Women considering pregnancy should discuss pregnancy risks and birth control options with their doctors. Having this condition increases your risk of cardiovascular problems during pregnancy, the risk of miscarriage and the risk of having a baby with congenital heart disease.
Explore Mayo Clinic studies testing new treatments, interventions and tests as a means to prevent, detect, treat or manage this condition.
Coping and support
It can be challenging to live with hypoplastic left heart syndrome or to care for a baby with the condition. Here are some strategies that may help make it easier:
Seek support. If you have a child with hypoplastic left heart syndrome, ask family members and friends for help. It's important for caregivers to take breaks. Talk with your child's cardiologist about support groups and other types of assistance.
If you're a teen or an adult with hypoplastic left heart syndrome, ask your doctor if there are support groups for adults with congenital heart conditions. It can be helpful to talk to other people who share your challenges.
Record your or your baby's health history. Write down your or your baby's diagnosis, medications, surgery and other procedures and the dates they were performed, as well as the name and phone number of your or your child's cardiologist, emergency contact numbers for your or your child's doctors and hospital, and other important information about your or your baby's care. Include a copy of the operative report from your or your child's surgeon in your records.

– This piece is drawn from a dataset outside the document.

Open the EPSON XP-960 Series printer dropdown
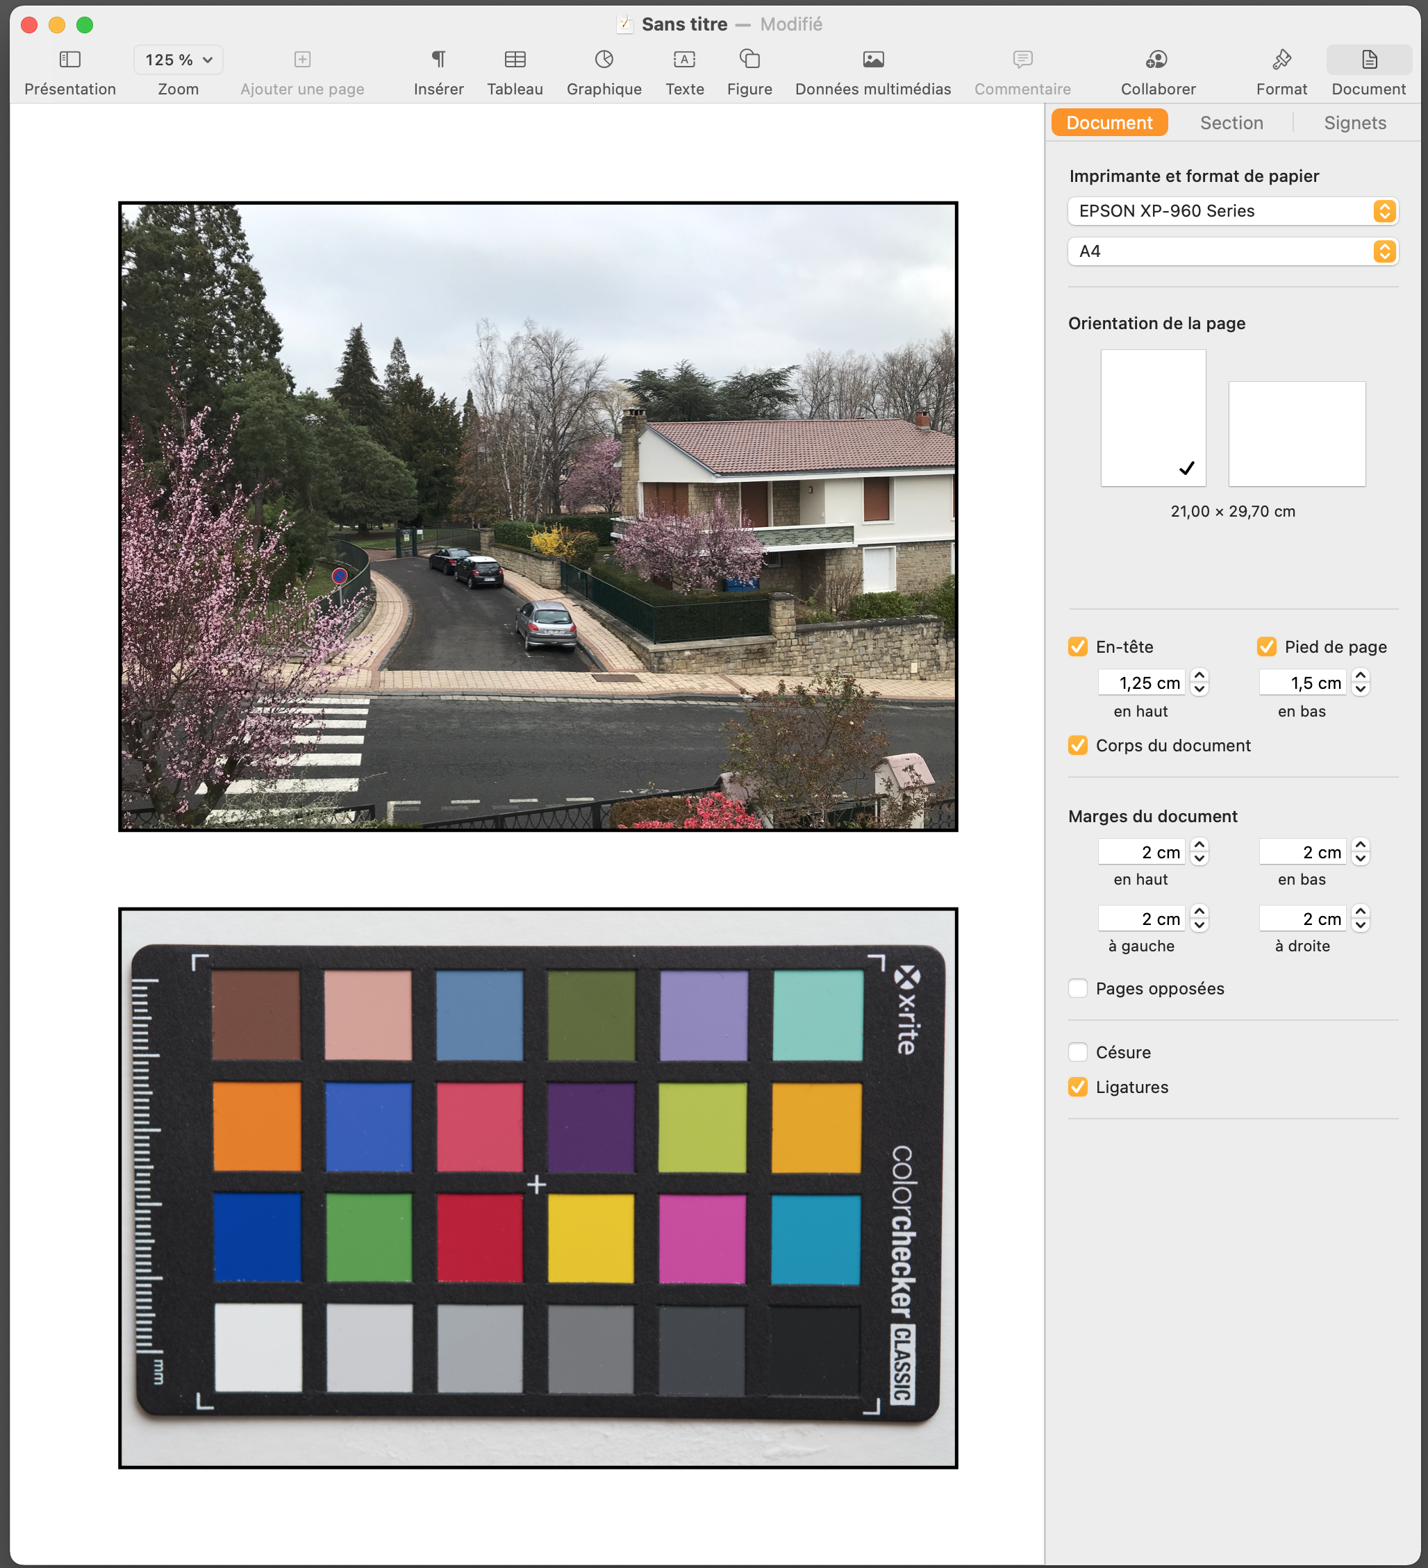The image size is (1428, 1568). point(1232,211)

This information will help you recall the care you or your child has received, and it will be useful for doctors who are unfamiliar with you or your baby to review the complex health history. This information is also helpful as your child grows into adulthood and transitions from pediatric to adult cardiology care.
Talk about your concerns. As your child grows, talk with the cardiologist about which activities are best for your child. If some are off-limits, encourage your child in other pursuits rather than focusing on what he or she can't do.
If other issues about your child's health concern you, discuss them with your child's cardiologist, too. As an adult, ask your doctor about what activities you can do, and about your concerns.